Le Unioni Civili, ora ufficialmente regolamentate dalla legge, mostrano comunque delle lacune importanti, conseguenza diretta di un pregiudizio duro a morire e complesso da combattere.

Quello che ne rimane del d.d.l. Cirinnà infatti, inizialmente comprendente delle step-child adoption - ossia l'adozione, da parte del partner, del figlio che il/la compagno/a aveva avuto da una precedente relazione eterosessuale - è ora privo di questo riconoscimento, come pure dell' obbligo di fedeltà.
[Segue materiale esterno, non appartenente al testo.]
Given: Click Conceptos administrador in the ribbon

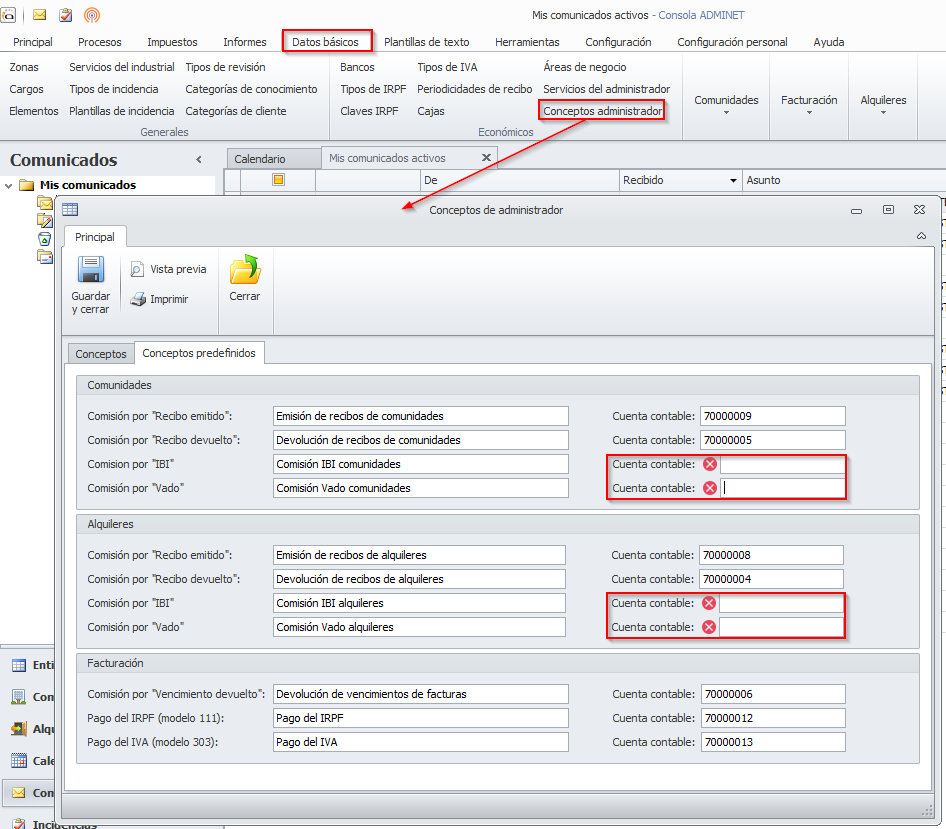Looking at the screenshot, I should (602, 111).
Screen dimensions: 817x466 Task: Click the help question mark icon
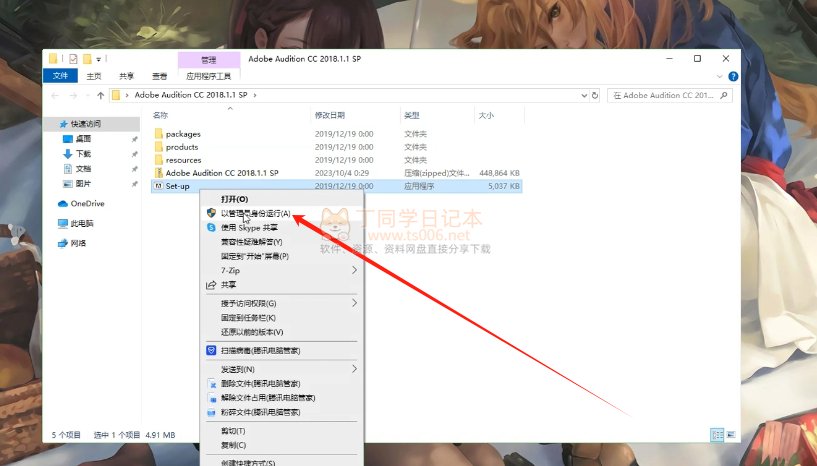tap(733, 76)
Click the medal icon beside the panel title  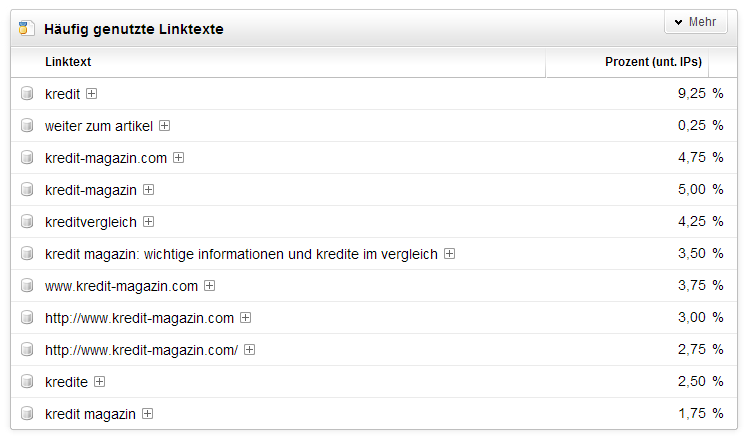pos(25,29)
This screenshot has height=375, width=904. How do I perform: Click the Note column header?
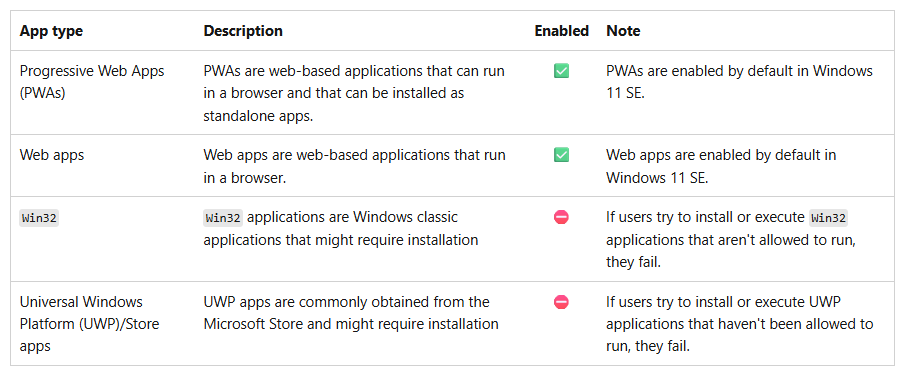(623, 31)
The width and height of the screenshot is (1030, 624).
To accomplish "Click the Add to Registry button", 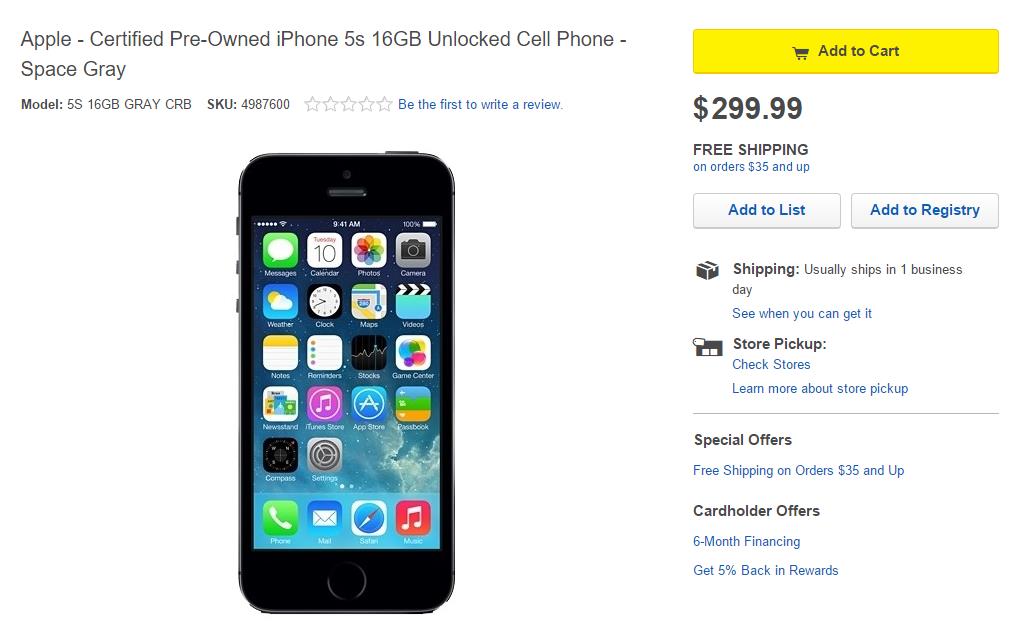I will (925, 210).
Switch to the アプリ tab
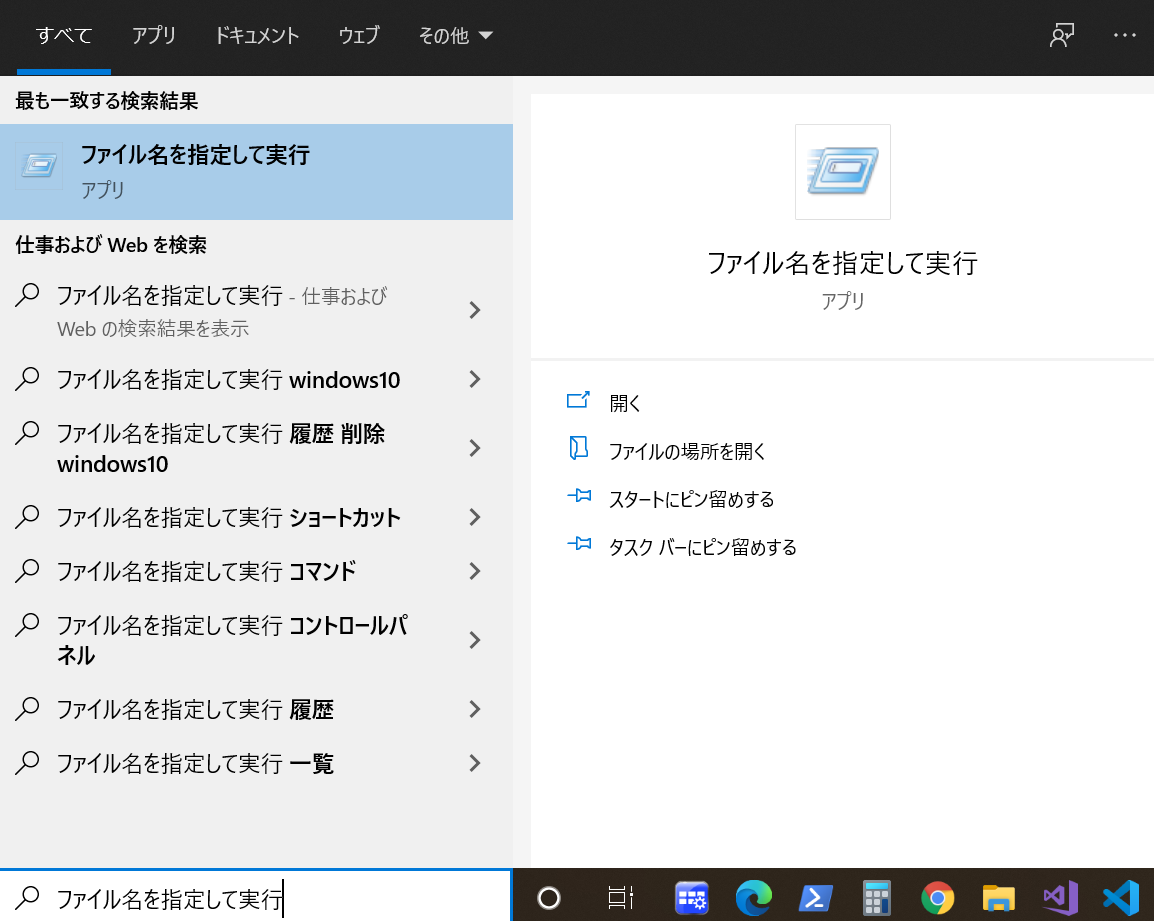Viewport: 1154px width, 921px height. (154, 35)
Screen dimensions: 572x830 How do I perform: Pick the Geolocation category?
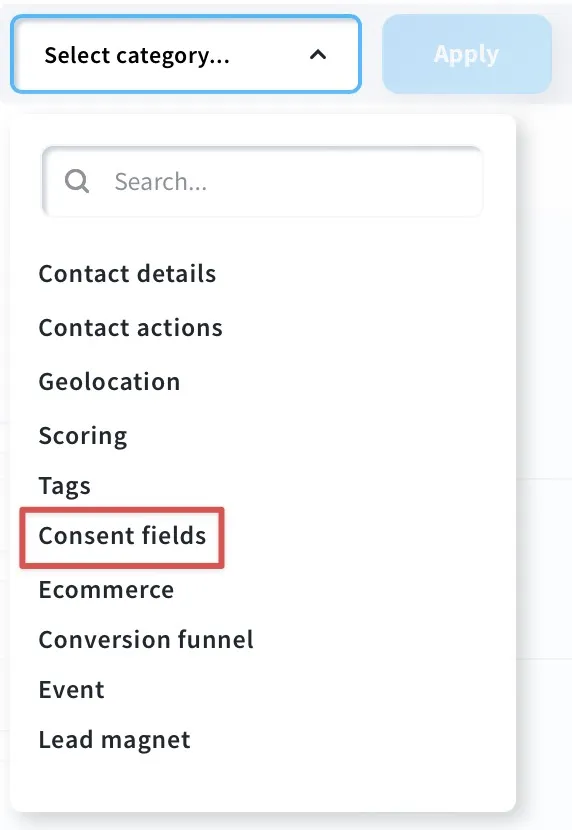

Una scelta, quest'ultima, che "tradisce un giudizio culturale grave", così lo ha definito il deputato Alfonso Bonafede. Rimangono invece intatti l'obbligo reciproco all'assistenza morale e materiale e alla coabitazione, ma appare evidente che il razionale alla base del decreto - cioè quello di garantire uguaglianza - sia stato in gran parte alterato. 

Ne consegue che il tragitto da percorrere è ancora lungo, ma nonostante i dibattiti accesi che hanno preceduto e che probabilmente seguiranno questo importante giorno - nel centrodestra già serpeggia la volontà di indire un referendum abrogativo - oggi abbiamo tutti un motivo per festeggiare.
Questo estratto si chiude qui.